= Excerpted data =
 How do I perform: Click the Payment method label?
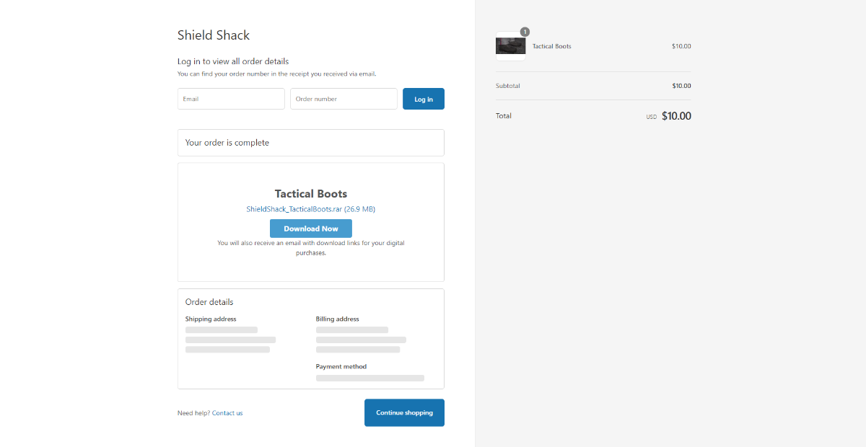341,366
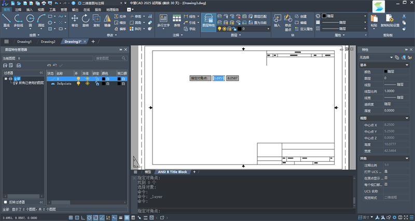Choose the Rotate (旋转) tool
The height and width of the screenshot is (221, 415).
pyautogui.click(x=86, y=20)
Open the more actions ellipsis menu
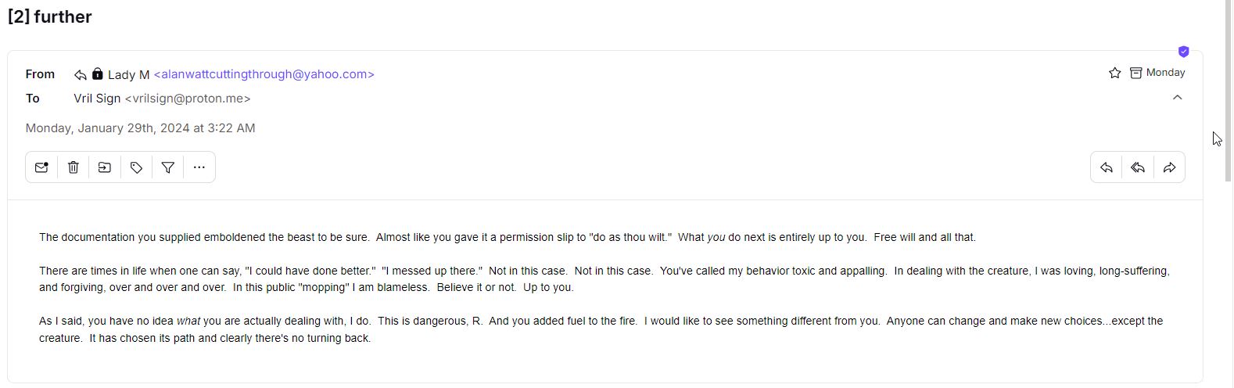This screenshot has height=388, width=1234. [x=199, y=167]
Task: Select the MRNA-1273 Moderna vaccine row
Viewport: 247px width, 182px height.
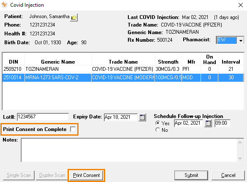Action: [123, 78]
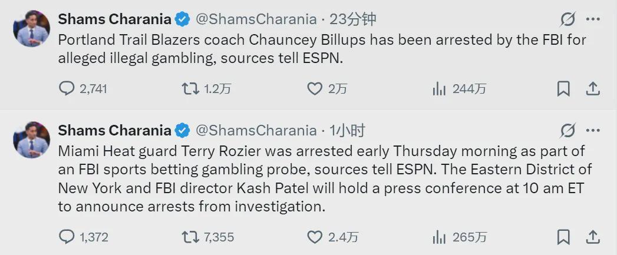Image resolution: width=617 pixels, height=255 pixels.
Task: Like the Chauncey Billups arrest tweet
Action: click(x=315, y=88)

==

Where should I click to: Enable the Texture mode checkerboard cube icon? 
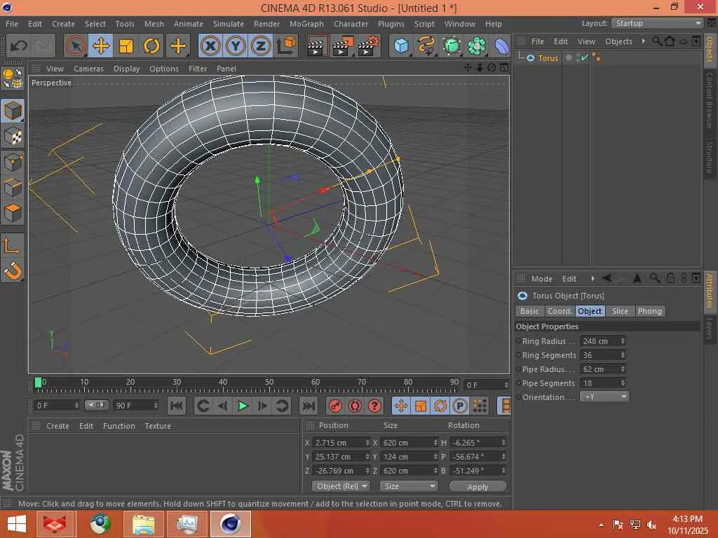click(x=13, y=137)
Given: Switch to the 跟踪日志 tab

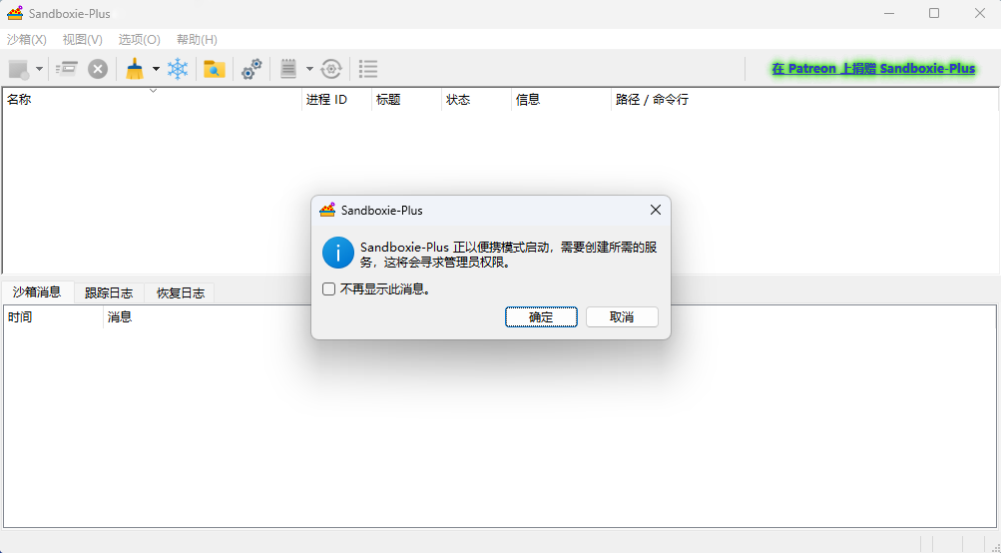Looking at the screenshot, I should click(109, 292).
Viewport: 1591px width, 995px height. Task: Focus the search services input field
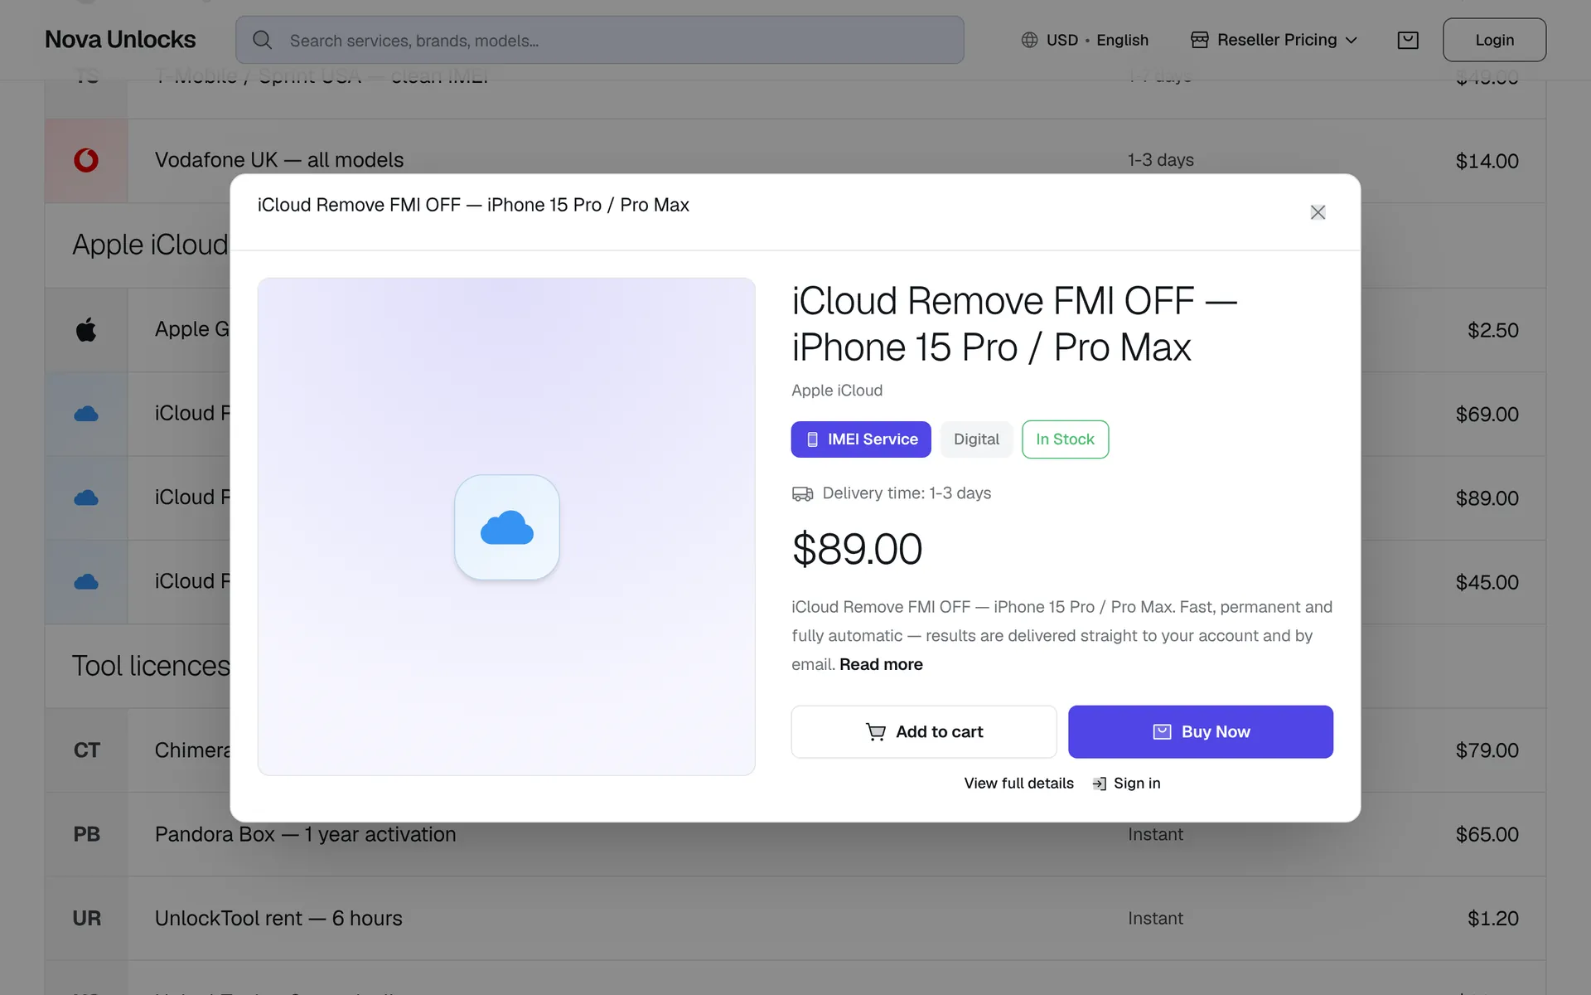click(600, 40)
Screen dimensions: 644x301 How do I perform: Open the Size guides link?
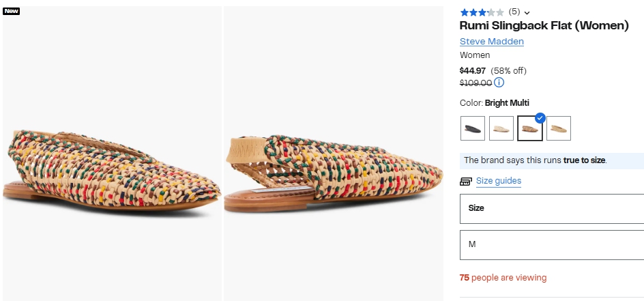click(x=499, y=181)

--

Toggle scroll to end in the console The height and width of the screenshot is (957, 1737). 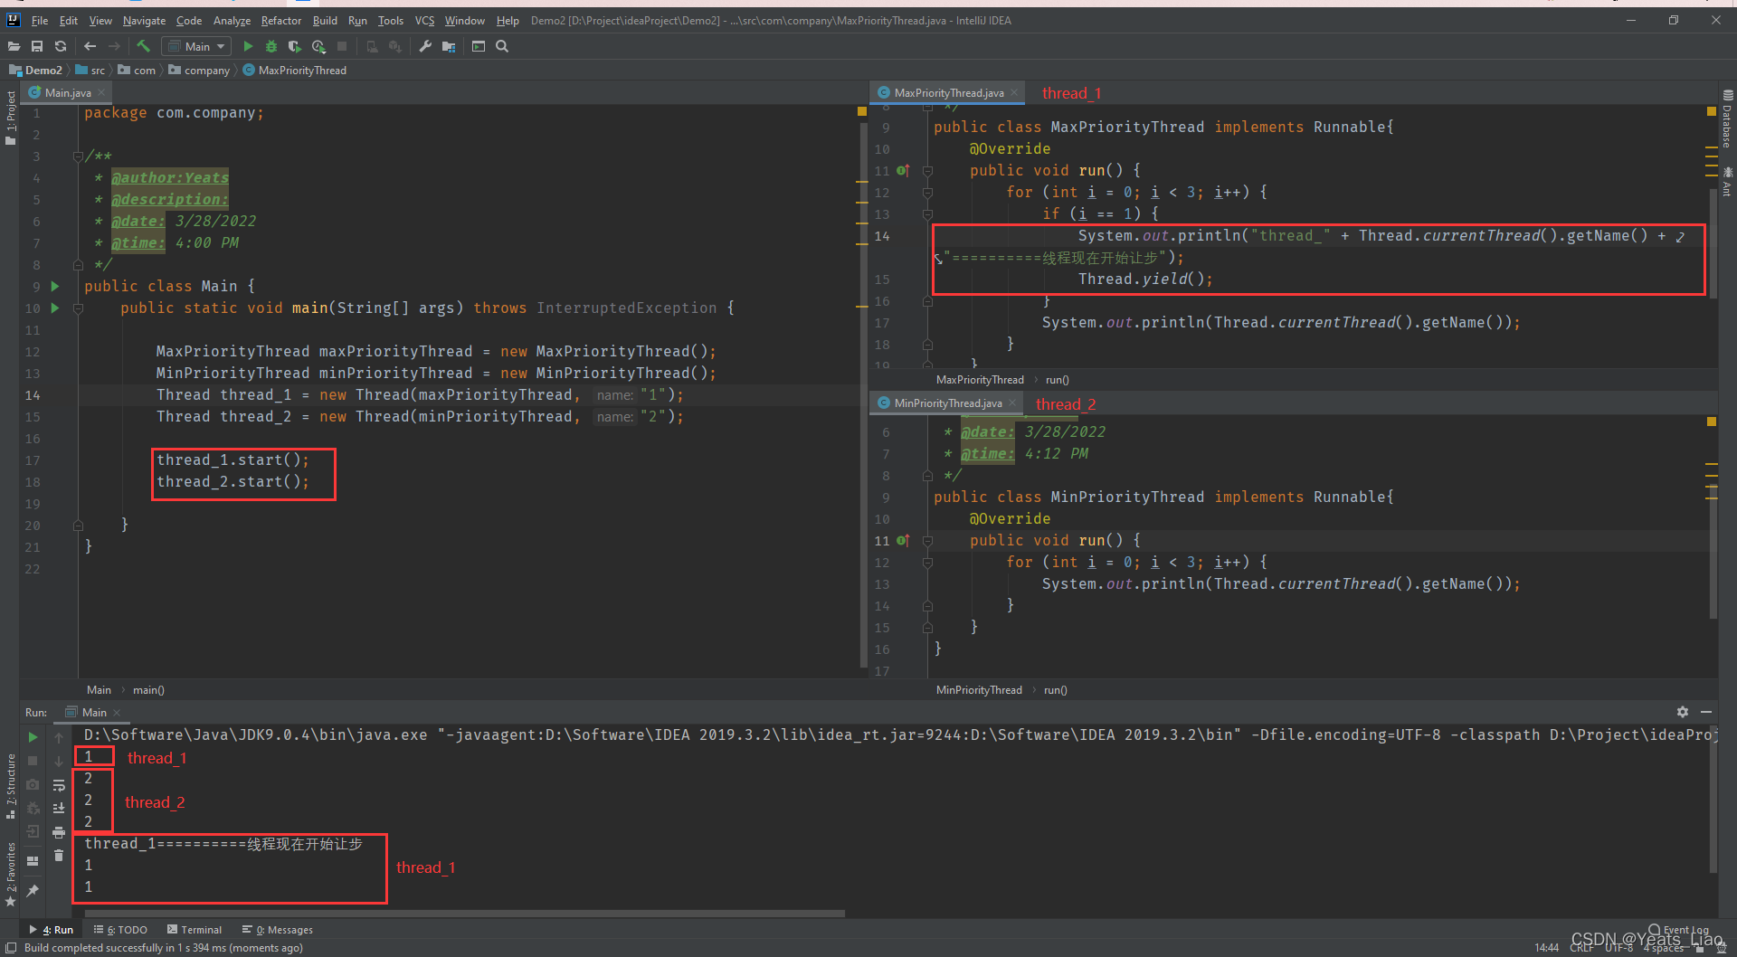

= What is needed =
Write out word for word the lines above that run from the one with "How do I perform: Click" to the one with "Task: Select the". Include both end lines; exclude the images.

= Result of the exercise =
 How do I perform: Click the Payment method label?
341,366
Choose the Rotate (旋转) tool
The height and width of the screenshot is (221, 415).
pyautogui.click(x=86, y=20)
Open the more actions ellipsis menu
This screenshot has height=388, width=1234. [x=199, y=167]
Task: Select the MRNA-1273 Moderna vaccine row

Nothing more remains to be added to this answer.